Here are some examples of monoids:
- String concatenation: 'combine' is string concatenation, and 'empty' is the empty string.
- Integer plus: 'combine' is the usual + operation, and 'empty' is the value 0.
- Set union: 'combine' is the union of two sets, and 'empty' is the empty set.
You can come up with monoids for all sorts of things: maps, lists, functions, bloom filters, futures / promises, ...
There are, however, a couple rules:
- It doesn't matter which order you combine things in: `("hello" + "world") + "!"` has the same result as `"hello " + ("world" + "!")`; and `1 + (2 + 3)` has the same result as `(1 + 2) + 3`.
- You can add the 'empty' value to either end without changing anything. `"" + "hello"` is the same as `"hello" + ""` and plain old `"hello"`. Likewise, `3 + 0 == 0 + 3 == 3`.
That's it! To get an intuition, you might want to pick a couple more types from the list above and pick a good 'empty' / 'combine' function that satisfies the rules.
Of course, why you'd want to do this is another question. (And one I'd be happy to answer, if you're curious.)
This is probably the clearest explanation of what a monoid is that I've seen. Basically, a monoid is a reduction function that takes multiple inputs of type A and returns a single output of type A. The only caveats on top are that type A must support the concept of an empty value, combining the empty value with x results in x, and that combinations are associative.
- Any monoid operation is trivially parallelizable: take the dataset, split it into chunks, combine all the elements in each chunk together, then combine those results together as a final step.

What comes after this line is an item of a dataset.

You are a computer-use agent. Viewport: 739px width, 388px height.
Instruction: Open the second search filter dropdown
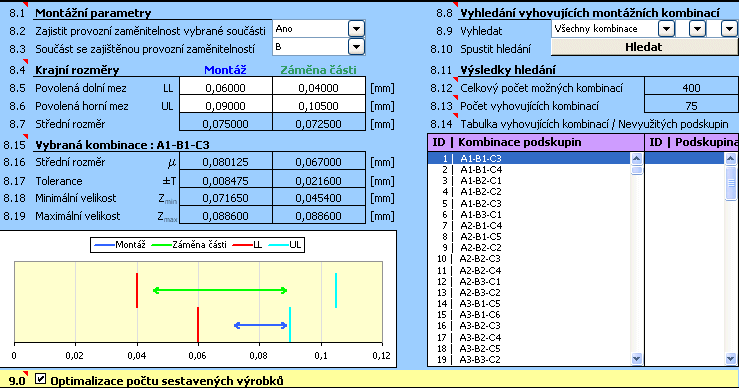click(697, 29)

- If I'm updating a row in my database with a monoid operation, I can always 'pre-aggregate' a batch of values together on the client side before taking that result and combining it with the stored value.
- If I store some statistics for every day of the year, I can calculate the monthly statistics very cheaply -- as long as those stats are a monoid.

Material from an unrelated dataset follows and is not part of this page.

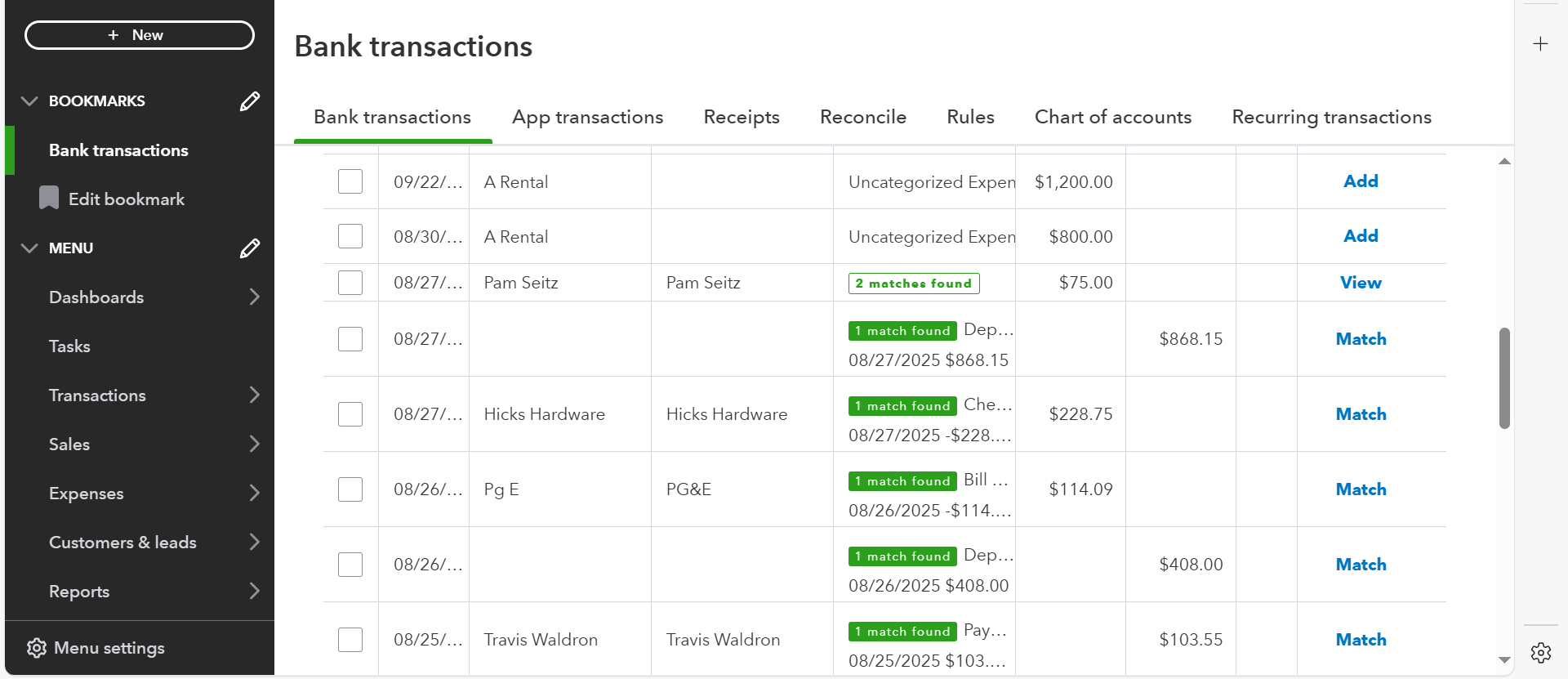Open the Chart of accounts tab
The width and height of the screenshot is (1568, 679).
[x=1112, y=117]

The monoid abstraction seems weird at first, because it's so dang general, but it ends up hitting a bit of a sweet spot: the rules are just strong enough to be useful for a bunch of things, but simple enough that be applied to all kinds of different situations. You can think of it kind of like a hub-and-spokes thing -- this interface connects all kinds of different data types to all kinds of different cool situations, so you get a lot of functionality with a lot less typing and thinking.
The introduction of stream processing in Java 8 is a concrete example - it can auto-parallelize computations. It was not immediately clear to me why an identity value was needed in this function:
A recent post, was about "How to Build Your Distributed Database" (1).
The word 'monoid' is not used (and the word 'commutative' is even misused for 'associative')
but this post shows well why monoids matter and how they can be used.
Thank you for the great explenation; I read the article,a nd if it only had taken it out of the pure abstract and given the int example; it would have been 100% more relatable. I always get the feeling that they fear that giving an actual example would hurt the article and that the pure abstract is to be preferred.